Choose a broad provider when

  • You mainly need real-time prices, quotes, or crypto
  • You need broad fundamentals and analyst estimates across thousands of tickers
  • You want private-company, funding, or VC coverage (Octagon)
  • You want an AI research layer that returns synthesized answers (Octagon)
  • One broad feed is simpler than composing best-of-breed sources

Why the ownership cluster is different

Provenance

Every field is traced to its source filing and timestamp, so an agent can cite it and a human can verify it.

Point-in-time

Query a book as it was known on a past date. Backtests and audits stop leaking future information.

Amendments resolved

A restated 13F or corrected Form 4 supersedes the original, so positions are not double-counted.

Confluence signal

Crowding across 13F, insider, and Congressional activity, composed into one tool call.

One key, one call

Connect the MCP server to your agent, or hit REST directly. Same data, same provenance, metered by prepaid credits.

# REST: latest resolved 13F holdings for a filer, with provenance
curl -H "Authorization: Bearer $ARKOLITH_KEY" \
  "https://arkolith.com/api/v1/funds/1067983/holdings"

# MCP: connect once, then your agent calls tools like
#   fund.holdings, insider.recent, signal.confluence, provenance.get
#   https://arkolith.com/api/mcp

Frequently asked questions

Which financial data API is best for AI agents?

It depends on what the agent needs. For broad market data (prices, fundamentals, crypto, private companies) Financial Datasets, FMP, and Octagon cover more surface. For deep, verifiable SEC ownership data (13F holdings, Form 4 insiders, Congressional trades) with per-datapoint provenance, point-in-time access, and cross-source signals, Arkolith is purpose-built. Many teams use a broad API for prices and Arkolith for ownership and signals.
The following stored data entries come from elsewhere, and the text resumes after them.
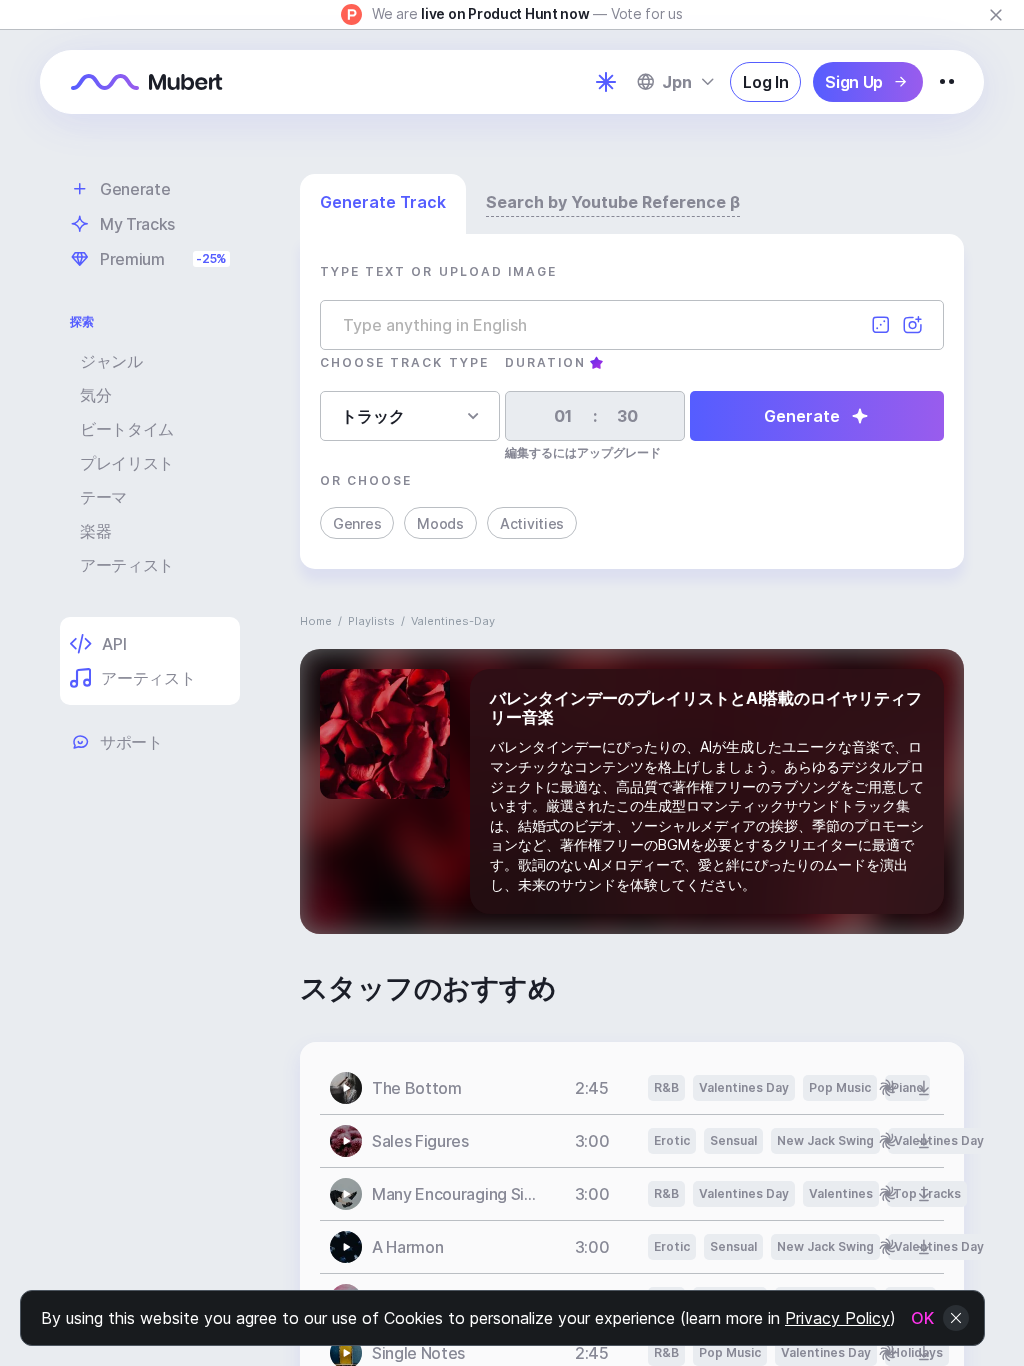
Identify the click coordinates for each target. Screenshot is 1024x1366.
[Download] (924, 1088)
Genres (357, 523)
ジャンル (111, 361)
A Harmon (407, 1247)
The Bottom (417, 1088)
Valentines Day (744, 1087)
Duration (545, 362)
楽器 (95, 531)
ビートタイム (127, 429)
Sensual (733, 1140)
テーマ (103, 497)
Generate (802, 416)
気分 (95, 395)
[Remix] (888, 1088)
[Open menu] (947, 82)
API (114, 644)
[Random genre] (881, 325)
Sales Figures (420, 1141)
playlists (371, 621)
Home (316, 621)
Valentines (841, 1193)
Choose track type (404, 362)
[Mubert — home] (147, 82)
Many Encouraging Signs (454, 1194)
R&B (666, 1087)
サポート (131, 742)
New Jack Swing (825, 1140)
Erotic (672, 1140)
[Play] (346, 1088)
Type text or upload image (438, 271)
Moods (440, 523)
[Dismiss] (996, 15)
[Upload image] (913, 325)
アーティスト (127, 565)
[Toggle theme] (606, 82)
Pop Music (840, 1087)
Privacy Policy (837, 1318)
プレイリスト (127, 463)
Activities (532, 523)
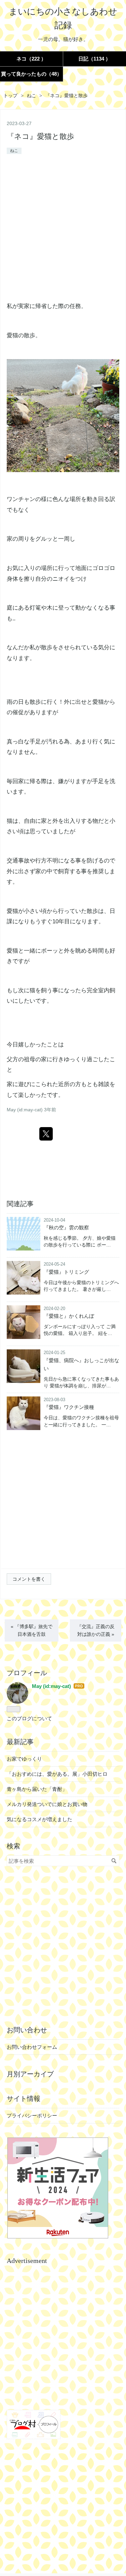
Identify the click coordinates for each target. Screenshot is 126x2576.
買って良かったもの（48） (31, 74)
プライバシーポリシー (32, 2115)
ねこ (14, 150)
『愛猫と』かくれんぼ (69, 1316)
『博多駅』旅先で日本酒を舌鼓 (31, 1630)
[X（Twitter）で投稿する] (46, 1134)
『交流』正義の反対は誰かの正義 (96, 1630)
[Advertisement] (63, 229)
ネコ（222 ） (31, 59)
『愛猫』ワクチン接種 (69, 1407)
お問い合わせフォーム (32, 2047)
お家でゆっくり (24, 1759)
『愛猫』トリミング (66, 1272)
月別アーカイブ (30, 2074)
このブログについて (29, 1718)
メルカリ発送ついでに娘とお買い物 (47, 1804)
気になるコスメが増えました (39, 1819)
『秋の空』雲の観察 (66, 1227)
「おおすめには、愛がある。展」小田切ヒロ (57, 1774)
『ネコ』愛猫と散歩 (40, 136)
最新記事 (20, 1741)
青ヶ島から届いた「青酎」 (37, 1789)
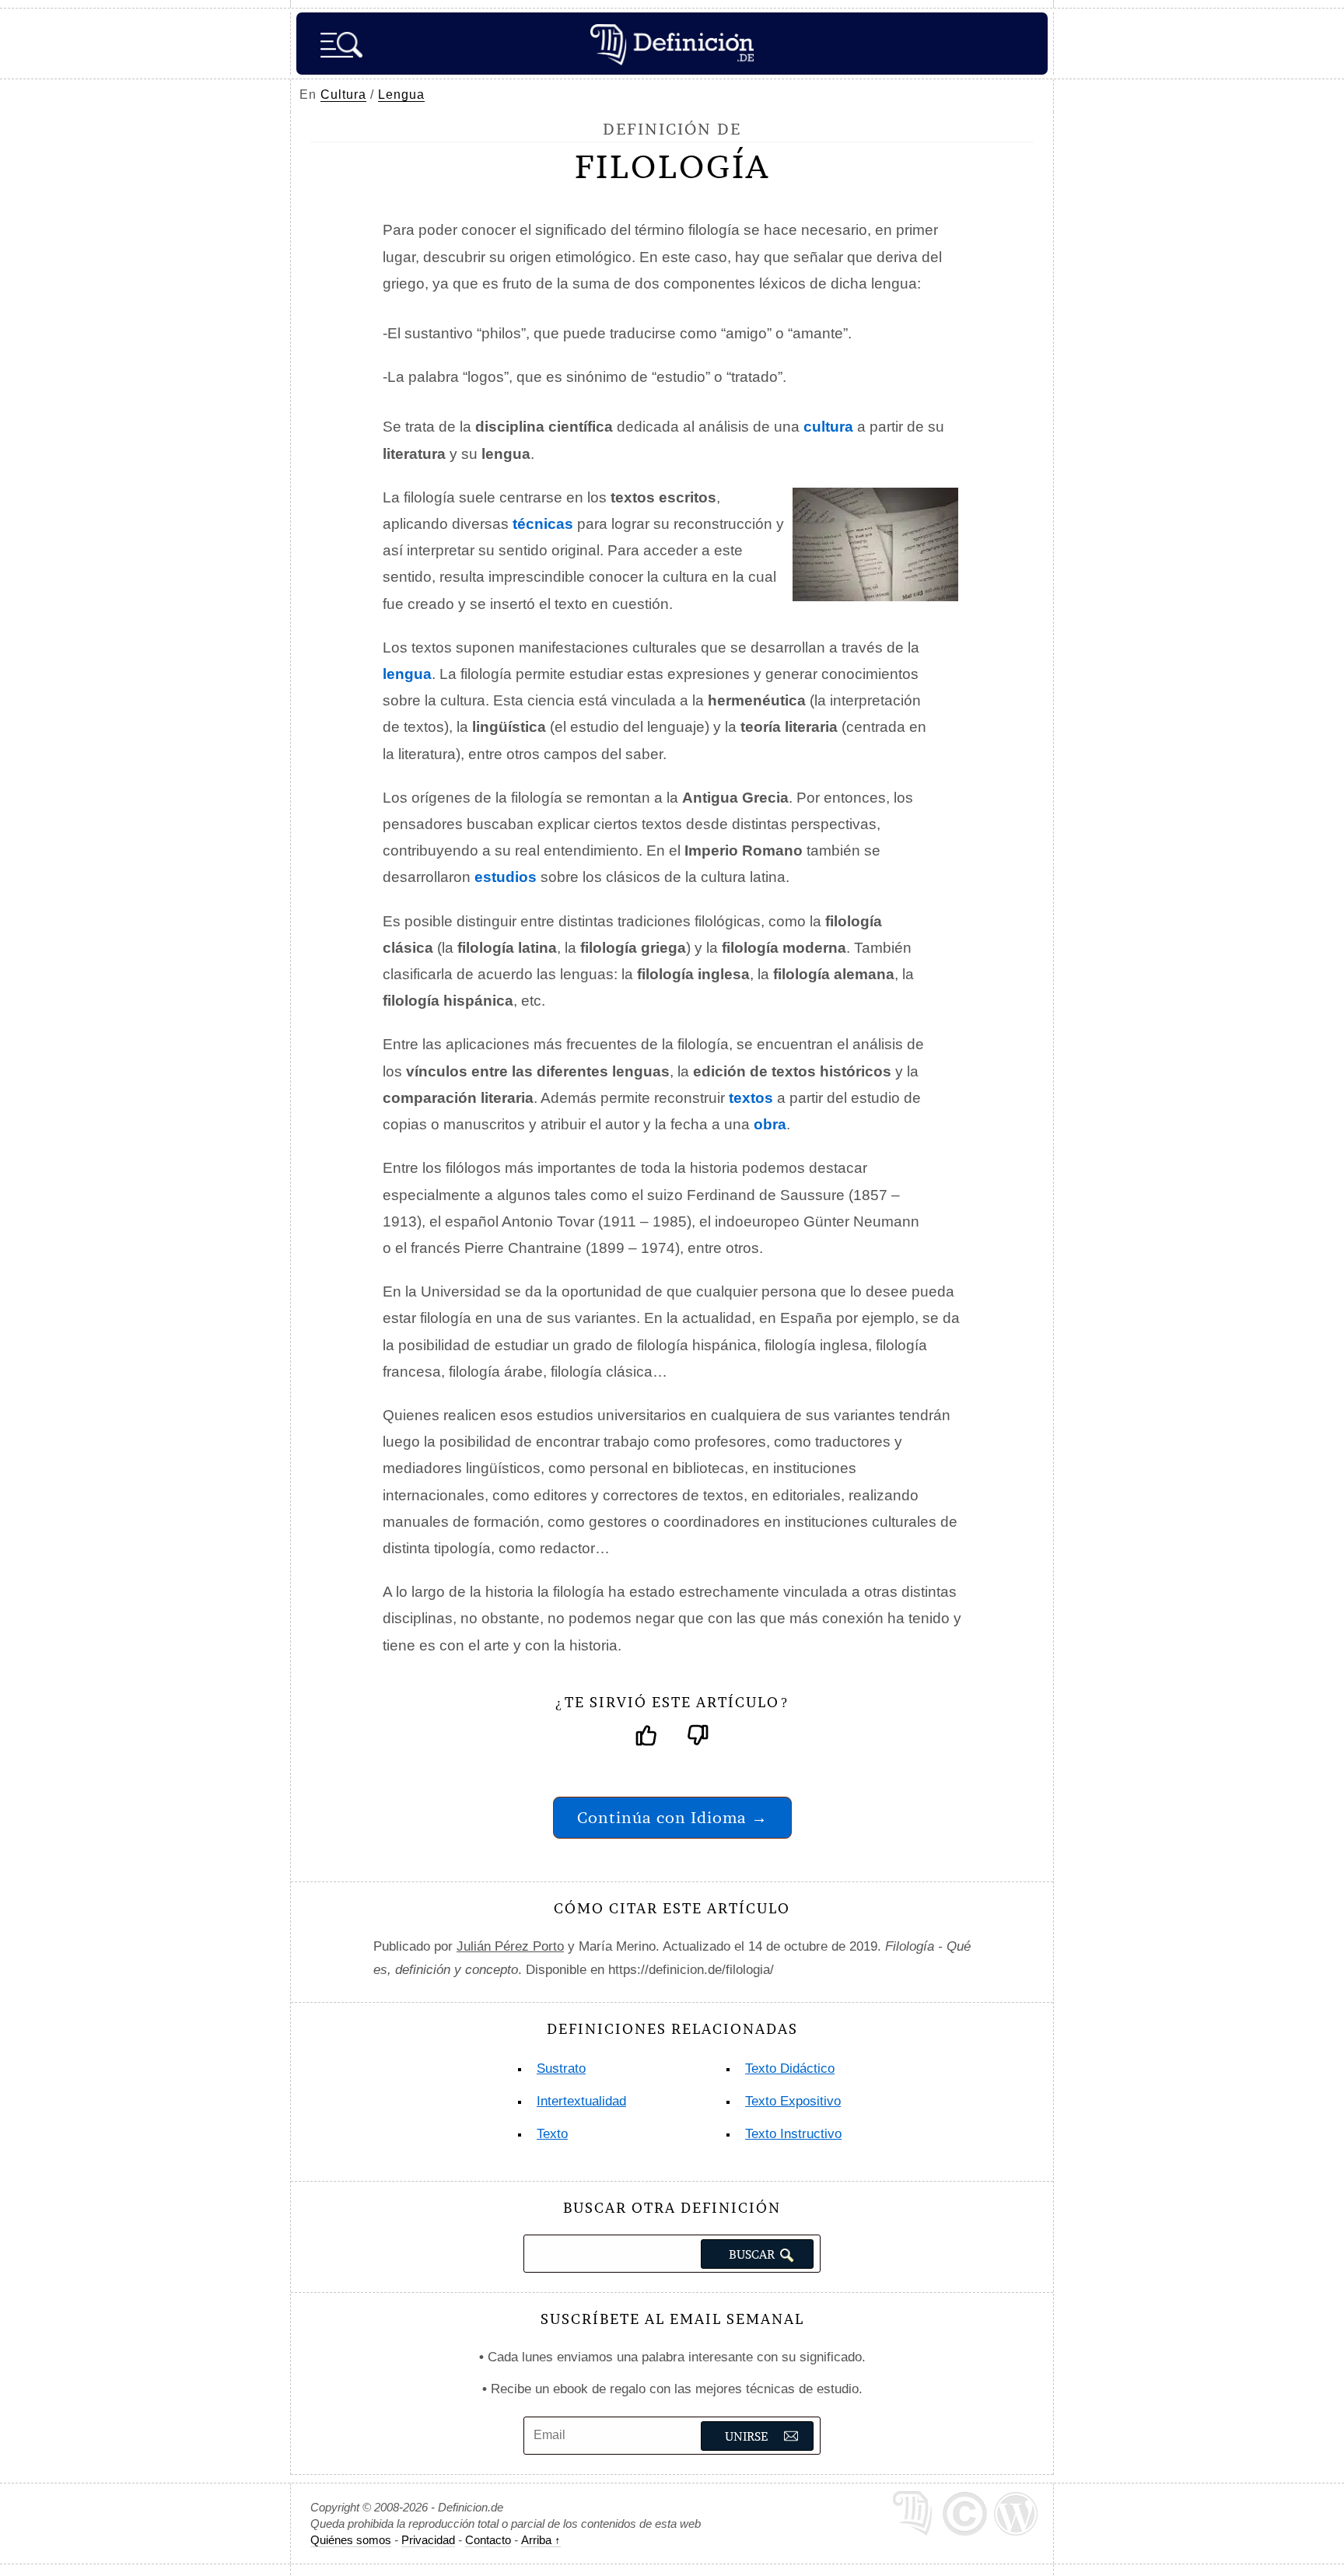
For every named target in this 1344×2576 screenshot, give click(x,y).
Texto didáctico (790, 2068)
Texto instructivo (793, 2133)
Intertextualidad (581, 2101)
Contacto (488, 2539)
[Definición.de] (672, 43)
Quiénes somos (350, 2539)
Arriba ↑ (541, 2539)
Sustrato (561, 2068)
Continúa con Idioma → (672, 1817)
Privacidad (428, 2539)
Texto (552, 2133)
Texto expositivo (793, 2101)
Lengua (401, 94)
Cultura (343, 94)
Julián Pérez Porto (510, 1946)
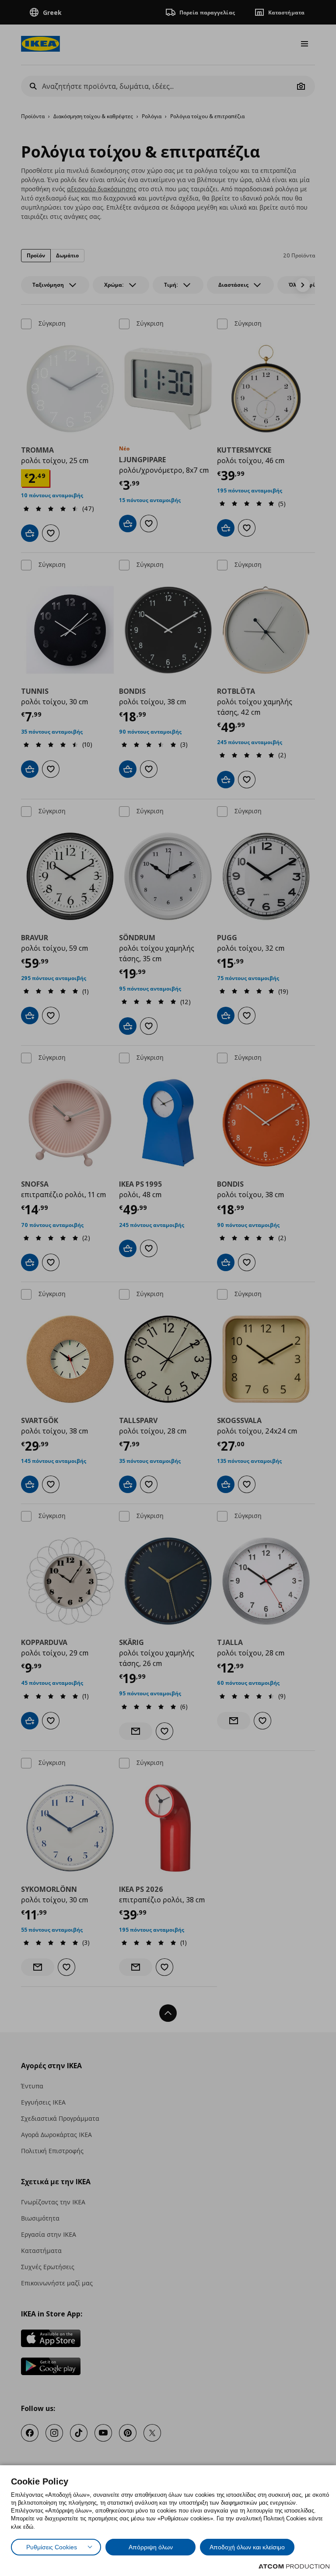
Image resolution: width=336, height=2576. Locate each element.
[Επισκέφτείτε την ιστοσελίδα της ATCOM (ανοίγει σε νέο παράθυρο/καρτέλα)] (294, 2566)
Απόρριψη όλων (151, 2547)
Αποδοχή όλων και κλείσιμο (247, 2547)
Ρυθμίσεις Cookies (51, 2547)
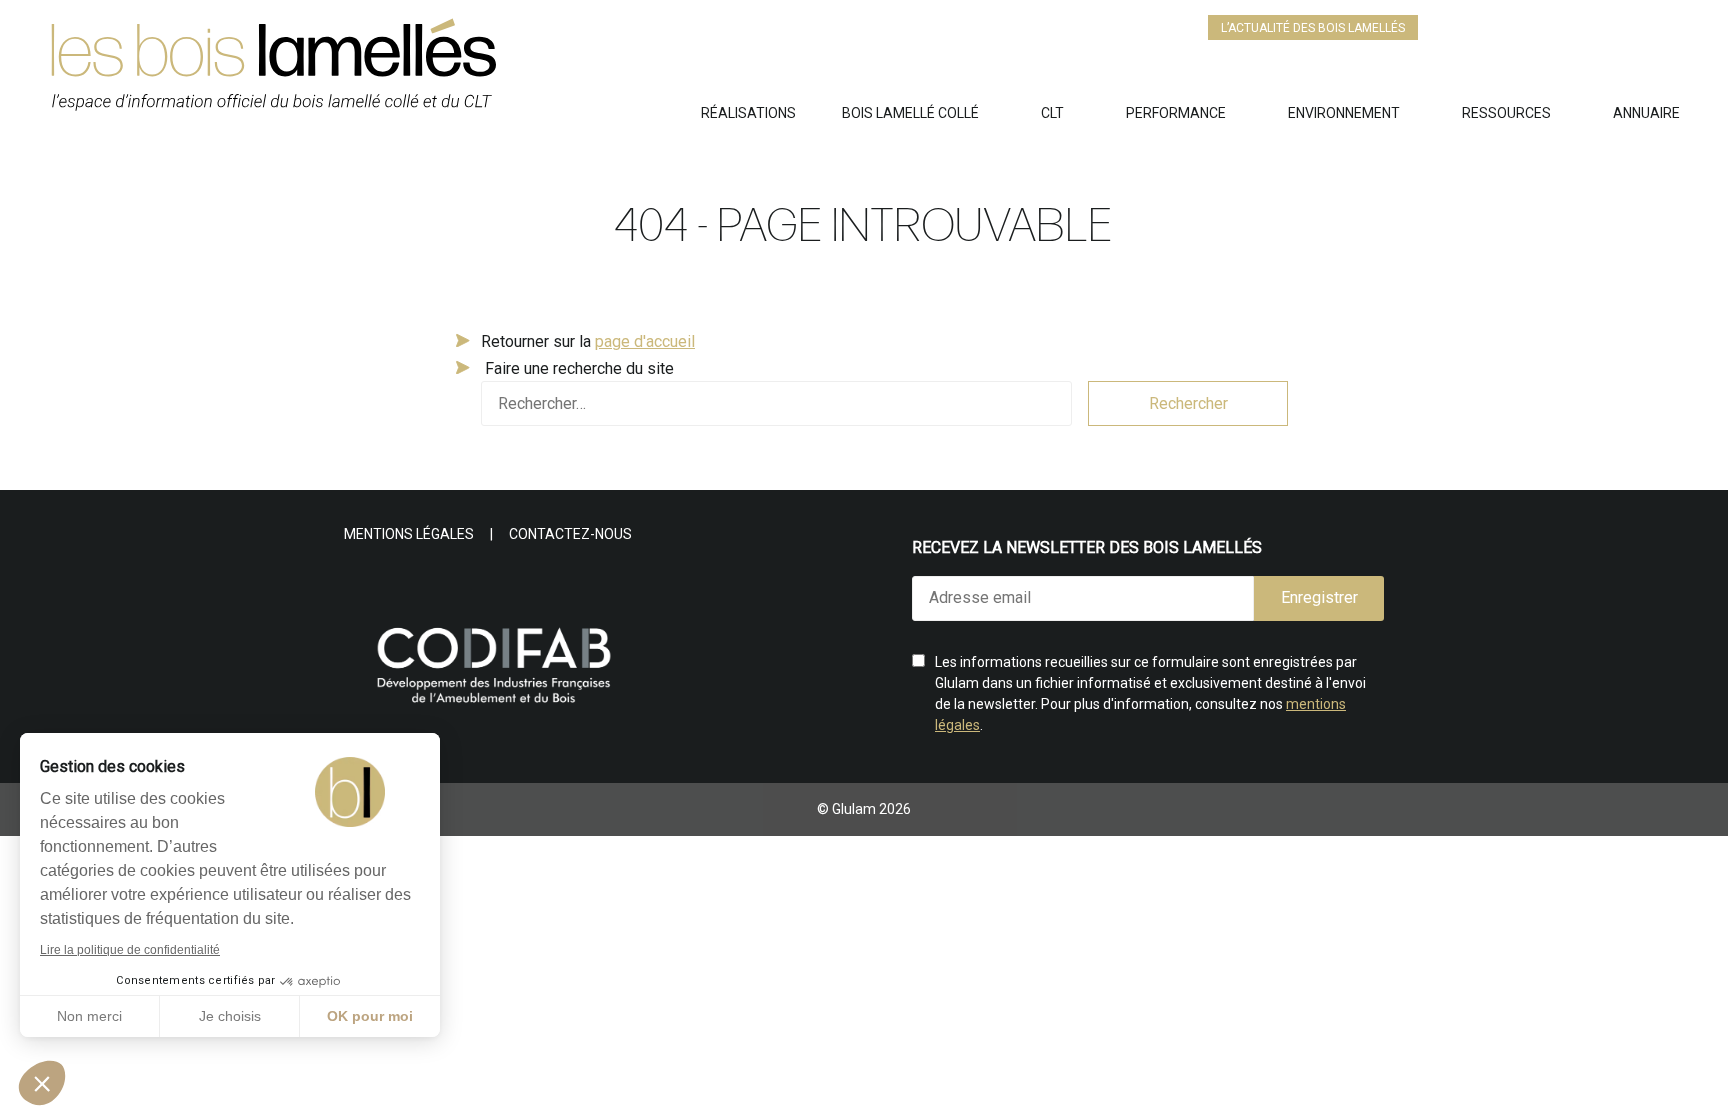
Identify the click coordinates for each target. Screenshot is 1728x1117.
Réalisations (748, 113)
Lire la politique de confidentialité (130, 950)
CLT (1052, 113)
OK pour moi (370, 1016)
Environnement (1344, 113)
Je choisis (230, 1016)
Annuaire (1646, 113)
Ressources (1506, 113)
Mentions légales (409, 534)
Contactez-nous (570, 534)
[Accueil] (374, 73)
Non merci (89, 1016)
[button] (42, 1083)
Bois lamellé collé (910, 113)
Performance (1176, 113)
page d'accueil (645, 341)
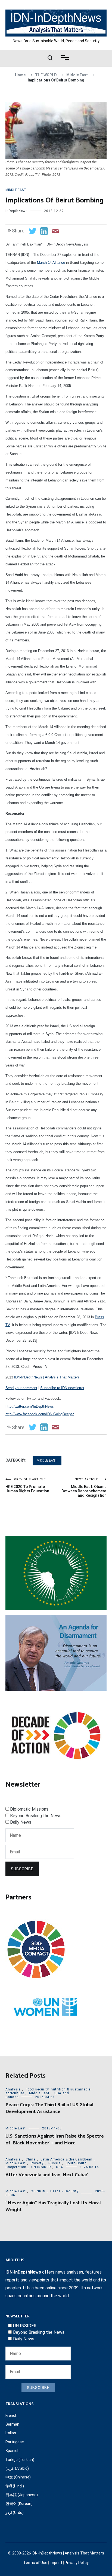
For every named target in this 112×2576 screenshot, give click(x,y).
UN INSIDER (41, 2167)
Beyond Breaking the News (35, 1815)
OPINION (38, 2191)
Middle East (15, 190)
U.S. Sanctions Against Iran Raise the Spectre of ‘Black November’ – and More (54, 2139)
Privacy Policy (77, 2562)
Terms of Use (35, 2562)
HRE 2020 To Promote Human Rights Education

What makes Arkolith different from Financial Datasets or FMP?

Three things. Every datapoint carries provenance to its source filing and timestamp, so an agent can cite it and a human can verify it. The archive is point-in-time, so you can ask what a book looked like as it was known on a past date, not just today. And amendment chains are resolved, so a restated 13F or a corrected Form 4 supersedes the original instead of double-counting. Arkolith also ships a confluence signal that crowds 13F, insider, and Congressional activity into one tool.

Does Arkolith run inference like Octagon?

No. Octagon is a research-answer layer that runs its own AI agents and bills research credits. Arkolith never runs inference. Your agent (Claude, Codex, or another) calls Arkolith as a tool and does its own reasoning, so you never pay a model token cost inside our pricing and every call is a fast, sourced data lookup.

Is Arkolith MCP-native?

Yes. Arkolith exposes a first-party MCP server and a REST API over the same data, with per-key auth and metered credits. Connect it to Claude Code or any MCP client, or call REST directly. Financial Datasets and Octagon also ship official MCP servers; FMP is reachable through community MCP wrappers.

When should I NOT use Arkolith?

If your agent mainly needs real-time prices, crypto, broad fundamentals, or private-company and VC data, a broad provider like Financial Datasets, FMP, or Octagon fits better. Arkolith is deliberately deep rather than broad: the EDGAR ownership cluster (13F, Form 4, Congress) with the cross-source join as the moat.